Record wave of COVID infections sparks more curbs across China

More than 31,000 new cases reported nationwide in the largest increase in cases since the early days of the pandemic.

A record wave of COVID-19 infections has sparked further restrictions for the people in China.

The health commission in Beijing on Thursday reported more than 31,000 new cases nationwide in the last 24 hours – the largest increase in cases since the chaos of the early days of the pandemic.

On Wednesday, the number of cases were 31,444 – a figure that broke a record set on April 13 when the commercial hub of Shanghai, home to 25 million people, was put under a two-month lockdown.

China continues to pursue a strict zero-COVID-19 strategy of lockdowns, daily mass testing, strict monitoring, contact-tracing and forced quarantine.
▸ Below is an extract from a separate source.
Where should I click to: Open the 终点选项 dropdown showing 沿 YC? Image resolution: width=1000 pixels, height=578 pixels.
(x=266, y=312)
Nevertheless, the number of new infections has risen sharply again, especially in recent weeks, triggering increasing levels of restrictions.

The Chinese government had recently relaxed some COVID-19 rules, including a reduction in the duration of the quarantine period required when entering China from 10 to eight days.

New measures have recently been imposed in almost all main cities, including the capital, where schools, kindergartens and shops are closed and residents have been asked stay home if possible.

Increasingly, residential complexes are also being completely sealed off. In the particularly hard-hit southern Chinese metropolis of Guangzhou, which has seen violent protests against the COVID-19 measures, several districts are in total lockdown.

Shanghai, meanwhile, announced that travellers coming to the city will not be allowed to go to restaurants or shops for five days.

The curbs are taking a toll on residents as well as output at factories, including the world’s biggest iPhone plant, which has been rocked by clashes between workers and security personnel in a rare show of dissent.

“How many people have the savings to support them if things continually stay halted?” asked a 40-year-old Beijing man surnamed Wang who is a manager at a foreign firm. “And even if you have money to stay at home everyday, that’s not true living.”

The streets of Chaoyang, the capital’s most populous district, have been increasingly empty this week.

Sanlitun, a high-end shopping area, was nearly silent on Thursday but for the whirring of the e-bikes of delivery riders ferrying meals for those working from home.

China’s economy has been suffering because of its zero-COVID approach, a signature policy of President Xi Jinping, even as much of the world tries to co-exist with the virus, saying it is needed to save lives and prevent the medical system from being overwhelmed.